Stimulation in Supplementary Motor Area Versus Motor Cortex for Freezing of Gait in Parkinson's Disease

J Clin Neurol. 2018 Jul;14(3):320-326. doi: 10.3988/jcn.2018.14.3.320. Epub 2018 Apr 27.


Background and purpose: Freezing of gait (FOG) is a frustrating problem in Parkinson's disease (PD) for which there is no effective treatment. Our aim was to find brain stimulation areas showing greater responses for reducing FOG.

Methods: Twelve PD patients with FOG were selected for inclusion. We explored the therapeutic effect of repetitive transcranial magnetic stimulation (rTMS) in the supplementary motor area (SMA) and the motor cortex (MC).
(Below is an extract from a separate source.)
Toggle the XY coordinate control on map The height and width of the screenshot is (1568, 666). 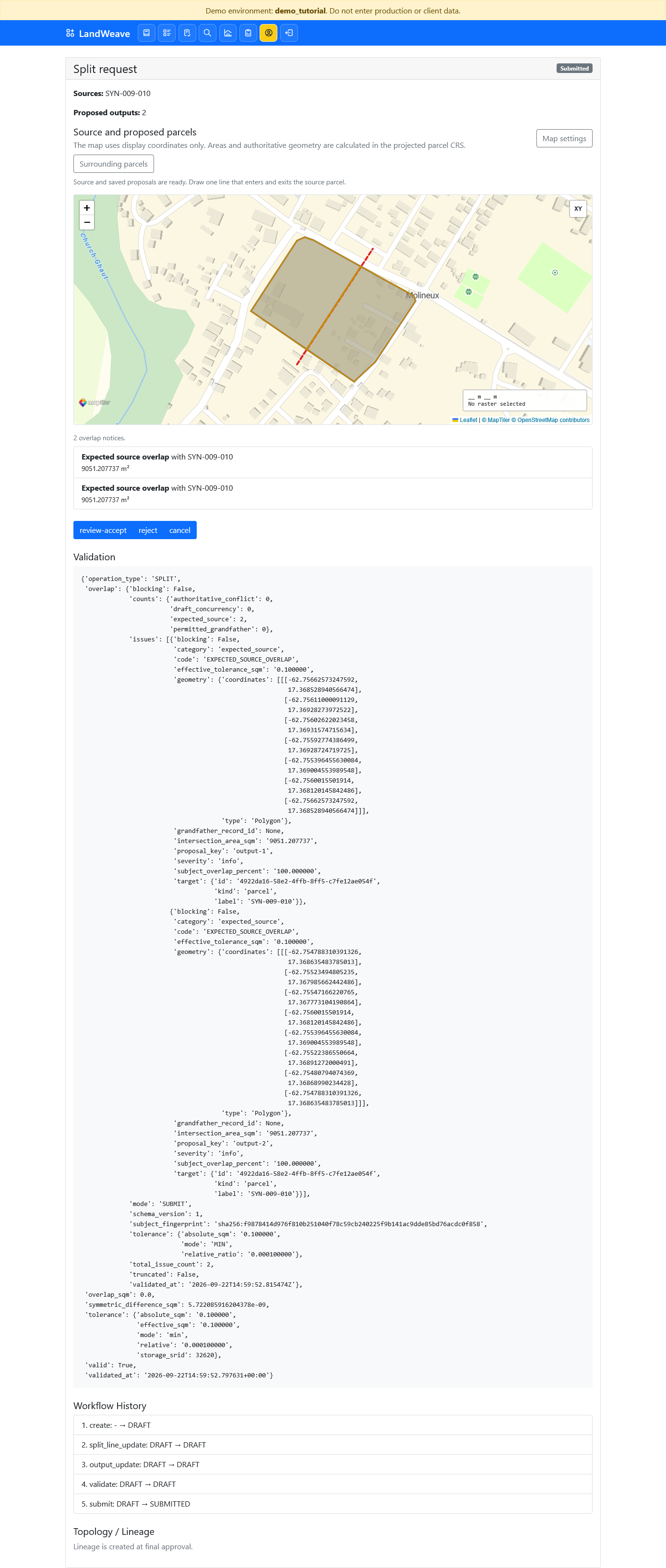578,209
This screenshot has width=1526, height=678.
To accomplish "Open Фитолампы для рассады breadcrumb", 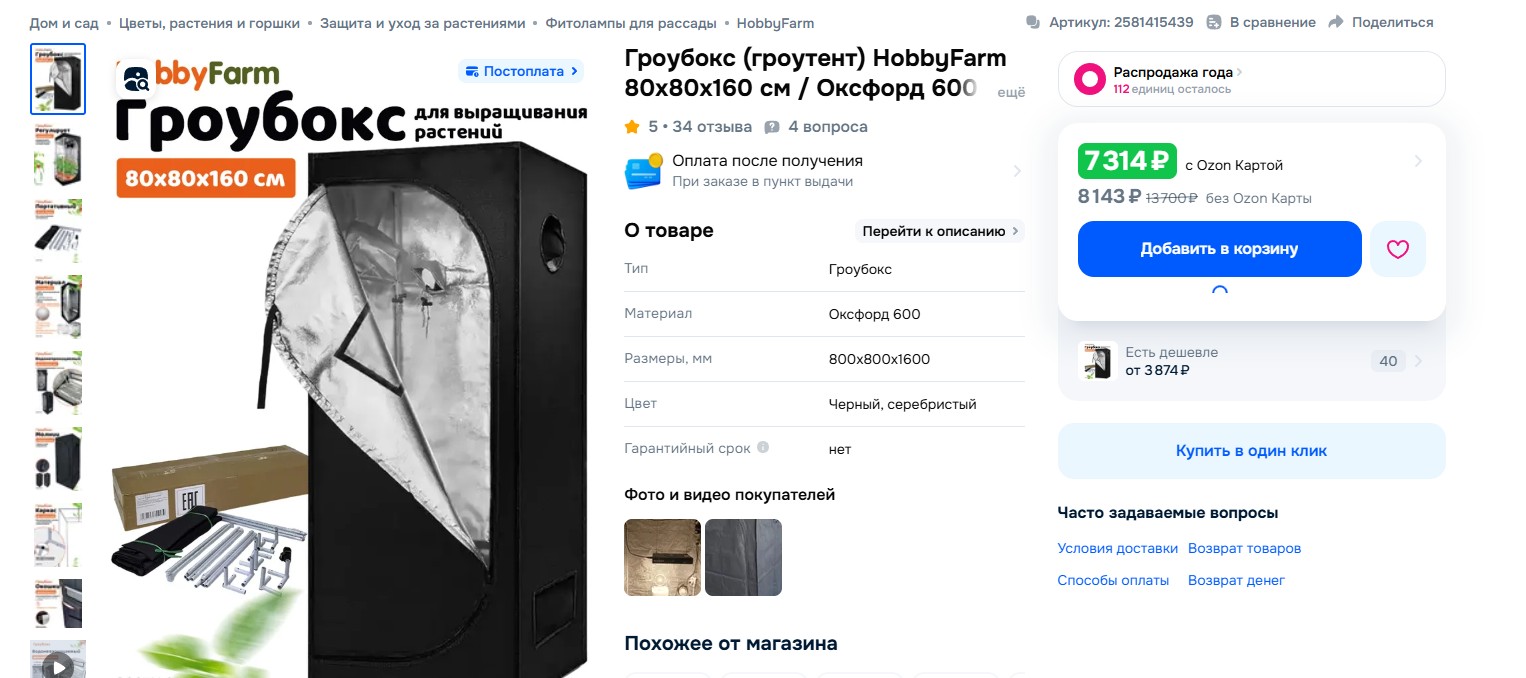I will click(x=631, y=22).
We measured the number of steps, completion time, and freezing episodes during the stand-walk-sit test before and after rTMS treatment. We also tested freezing episodes in two FOG-provoking tasks.

Results: There was a trend for a greater reduction in freezing episodes with SMA stimulation than MC stimulation (p=0.071). FOG was significantly improved after SMA stimulation (p<0.05) but not after MC stimulation.

Conclusions: Our study suggests that the SMA is a more-appropriate target for brain stimulation when treating PD patients with FOG. This study provides evidence that stimulating the SMA using rTMS is beneficial to FOG, which might be useful for future developments of therapeutic strategies.

Keywords: Parkinson's disease; freezing of gait; motor cortex; repetitive transcranial magnetic stimulation; supplementary motor area.